What you will do>
Find all lines in the records that include the word "device", and copy them out.

(Saved entries)
=== Begin Enclosure ===
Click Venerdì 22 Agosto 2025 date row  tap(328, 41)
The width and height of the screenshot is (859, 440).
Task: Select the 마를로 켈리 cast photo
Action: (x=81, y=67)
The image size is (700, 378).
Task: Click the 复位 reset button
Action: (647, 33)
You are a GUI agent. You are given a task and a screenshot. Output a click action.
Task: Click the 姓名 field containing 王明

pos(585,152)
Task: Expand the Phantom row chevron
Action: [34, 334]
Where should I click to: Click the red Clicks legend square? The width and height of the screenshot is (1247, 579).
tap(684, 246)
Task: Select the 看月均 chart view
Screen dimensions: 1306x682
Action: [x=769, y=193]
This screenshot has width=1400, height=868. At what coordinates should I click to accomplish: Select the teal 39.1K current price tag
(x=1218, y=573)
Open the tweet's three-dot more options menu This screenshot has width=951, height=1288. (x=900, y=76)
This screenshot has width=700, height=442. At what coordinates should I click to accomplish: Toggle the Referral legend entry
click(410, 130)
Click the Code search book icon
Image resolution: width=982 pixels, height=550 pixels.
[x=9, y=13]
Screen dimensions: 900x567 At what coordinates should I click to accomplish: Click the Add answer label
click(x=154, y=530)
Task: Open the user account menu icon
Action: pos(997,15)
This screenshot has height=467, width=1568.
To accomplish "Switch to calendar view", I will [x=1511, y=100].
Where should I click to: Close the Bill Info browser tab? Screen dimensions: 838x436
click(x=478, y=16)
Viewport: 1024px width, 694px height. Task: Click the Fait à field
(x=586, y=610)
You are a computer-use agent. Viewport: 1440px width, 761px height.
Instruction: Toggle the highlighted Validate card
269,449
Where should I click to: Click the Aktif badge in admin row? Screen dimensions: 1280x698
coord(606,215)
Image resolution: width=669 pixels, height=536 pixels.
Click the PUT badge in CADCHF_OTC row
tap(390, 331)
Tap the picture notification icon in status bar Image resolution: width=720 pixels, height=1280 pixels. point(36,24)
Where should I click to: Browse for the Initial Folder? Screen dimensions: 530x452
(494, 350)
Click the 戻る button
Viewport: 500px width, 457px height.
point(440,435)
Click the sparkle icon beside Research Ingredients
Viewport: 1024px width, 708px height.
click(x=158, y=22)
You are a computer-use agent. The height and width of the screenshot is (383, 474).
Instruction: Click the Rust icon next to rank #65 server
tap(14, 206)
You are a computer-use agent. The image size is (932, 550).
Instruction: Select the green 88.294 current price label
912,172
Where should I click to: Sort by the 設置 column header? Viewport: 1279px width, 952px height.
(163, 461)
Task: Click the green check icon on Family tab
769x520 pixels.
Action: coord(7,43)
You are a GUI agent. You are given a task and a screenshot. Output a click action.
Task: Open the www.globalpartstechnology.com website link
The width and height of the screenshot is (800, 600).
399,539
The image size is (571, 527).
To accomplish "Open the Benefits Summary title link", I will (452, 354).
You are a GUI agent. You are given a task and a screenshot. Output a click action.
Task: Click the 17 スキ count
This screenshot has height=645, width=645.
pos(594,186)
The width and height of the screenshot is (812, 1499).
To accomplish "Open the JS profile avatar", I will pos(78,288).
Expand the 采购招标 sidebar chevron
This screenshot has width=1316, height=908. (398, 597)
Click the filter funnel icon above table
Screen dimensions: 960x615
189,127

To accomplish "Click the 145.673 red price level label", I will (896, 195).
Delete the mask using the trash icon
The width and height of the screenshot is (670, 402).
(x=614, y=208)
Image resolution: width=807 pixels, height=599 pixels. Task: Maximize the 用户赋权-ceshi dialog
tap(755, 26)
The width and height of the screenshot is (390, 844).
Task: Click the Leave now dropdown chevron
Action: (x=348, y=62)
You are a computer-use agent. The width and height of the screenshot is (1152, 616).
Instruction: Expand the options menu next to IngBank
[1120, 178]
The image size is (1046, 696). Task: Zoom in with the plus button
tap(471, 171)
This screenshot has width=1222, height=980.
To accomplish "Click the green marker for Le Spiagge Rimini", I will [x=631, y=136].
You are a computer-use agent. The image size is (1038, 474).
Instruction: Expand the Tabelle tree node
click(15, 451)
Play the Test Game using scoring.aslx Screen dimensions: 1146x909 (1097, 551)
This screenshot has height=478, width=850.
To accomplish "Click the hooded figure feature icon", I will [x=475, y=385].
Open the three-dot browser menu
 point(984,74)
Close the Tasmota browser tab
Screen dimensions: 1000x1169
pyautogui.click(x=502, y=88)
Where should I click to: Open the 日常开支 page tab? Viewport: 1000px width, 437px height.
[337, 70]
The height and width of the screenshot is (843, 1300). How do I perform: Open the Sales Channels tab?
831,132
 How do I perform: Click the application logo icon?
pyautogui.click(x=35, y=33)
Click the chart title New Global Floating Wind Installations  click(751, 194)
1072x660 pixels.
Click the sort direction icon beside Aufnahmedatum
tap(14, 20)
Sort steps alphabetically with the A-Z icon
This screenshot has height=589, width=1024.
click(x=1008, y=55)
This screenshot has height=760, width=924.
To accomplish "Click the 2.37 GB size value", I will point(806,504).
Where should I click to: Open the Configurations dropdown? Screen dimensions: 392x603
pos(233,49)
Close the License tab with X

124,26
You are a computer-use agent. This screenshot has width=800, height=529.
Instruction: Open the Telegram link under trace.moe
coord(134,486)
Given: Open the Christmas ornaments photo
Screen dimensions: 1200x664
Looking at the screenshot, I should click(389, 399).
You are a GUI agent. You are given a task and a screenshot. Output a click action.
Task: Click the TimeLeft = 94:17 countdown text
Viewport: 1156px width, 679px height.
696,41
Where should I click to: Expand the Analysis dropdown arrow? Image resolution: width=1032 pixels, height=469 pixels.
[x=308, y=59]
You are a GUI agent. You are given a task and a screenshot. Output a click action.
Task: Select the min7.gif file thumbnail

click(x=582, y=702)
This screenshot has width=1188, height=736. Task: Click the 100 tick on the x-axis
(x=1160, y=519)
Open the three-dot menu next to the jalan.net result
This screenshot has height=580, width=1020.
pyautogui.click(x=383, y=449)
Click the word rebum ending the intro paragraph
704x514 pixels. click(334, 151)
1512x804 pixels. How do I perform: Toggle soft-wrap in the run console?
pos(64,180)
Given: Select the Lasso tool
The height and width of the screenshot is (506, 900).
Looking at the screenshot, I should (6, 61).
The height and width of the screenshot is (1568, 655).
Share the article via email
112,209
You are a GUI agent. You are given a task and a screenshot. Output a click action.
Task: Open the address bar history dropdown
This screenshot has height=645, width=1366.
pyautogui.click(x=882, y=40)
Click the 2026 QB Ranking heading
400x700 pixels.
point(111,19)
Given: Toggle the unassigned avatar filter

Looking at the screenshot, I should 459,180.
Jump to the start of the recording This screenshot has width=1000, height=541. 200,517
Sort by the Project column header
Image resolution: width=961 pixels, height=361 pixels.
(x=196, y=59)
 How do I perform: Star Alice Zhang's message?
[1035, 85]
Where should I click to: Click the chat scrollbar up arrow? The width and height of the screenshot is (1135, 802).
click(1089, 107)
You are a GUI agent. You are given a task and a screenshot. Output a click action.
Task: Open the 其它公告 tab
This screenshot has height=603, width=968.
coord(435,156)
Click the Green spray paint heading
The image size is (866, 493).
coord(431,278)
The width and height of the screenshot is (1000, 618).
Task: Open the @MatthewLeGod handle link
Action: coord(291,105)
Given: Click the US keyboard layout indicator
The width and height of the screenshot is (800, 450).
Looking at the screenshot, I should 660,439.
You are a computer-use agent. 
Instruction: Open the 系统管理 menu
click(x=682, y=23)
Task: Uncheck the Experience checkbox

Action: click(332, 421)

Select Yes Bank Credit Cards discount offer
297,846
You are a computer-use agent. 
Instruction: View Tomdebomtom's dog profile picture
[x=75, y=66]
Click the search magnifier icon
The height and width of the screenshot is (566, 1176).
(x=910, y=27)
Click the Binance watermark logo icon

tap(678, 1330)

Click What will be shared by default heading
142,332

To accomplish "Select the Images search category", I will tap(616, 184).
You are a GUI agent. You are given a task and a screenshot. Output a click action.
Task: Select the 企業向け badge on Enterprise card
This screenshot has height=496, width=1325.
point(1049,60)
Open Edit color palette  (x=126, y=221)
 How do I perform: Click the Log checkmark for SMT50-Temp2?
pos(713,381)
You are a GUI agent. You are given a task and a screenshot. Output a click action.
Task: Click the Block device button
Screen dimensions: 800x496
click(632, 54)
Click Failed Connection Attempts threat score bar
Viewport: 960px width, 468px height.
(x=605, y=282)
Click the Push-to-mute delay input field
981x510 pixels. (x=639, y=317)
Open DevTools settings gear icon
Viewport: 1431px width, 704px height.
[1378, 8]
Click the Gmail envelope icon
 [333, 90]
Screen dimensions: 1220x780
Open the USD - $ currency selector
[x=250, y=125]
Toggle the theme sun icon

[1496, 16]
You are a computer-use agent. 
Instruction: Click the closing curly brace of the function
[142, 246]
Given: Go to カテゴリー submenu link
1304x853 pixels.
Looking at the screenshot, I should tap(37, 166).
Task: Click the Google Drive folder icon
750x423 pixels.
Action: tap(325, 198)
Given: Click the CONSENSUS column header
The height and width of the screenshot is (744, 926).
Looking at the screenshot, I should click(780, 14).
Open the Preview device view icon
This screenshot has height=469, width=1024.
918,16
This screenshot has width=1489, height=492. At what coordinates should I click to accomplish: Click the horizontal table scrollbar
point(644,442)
=== End Enclosure ===
Result of the task>
Task: Click the Block device button
Open the Preview device view icon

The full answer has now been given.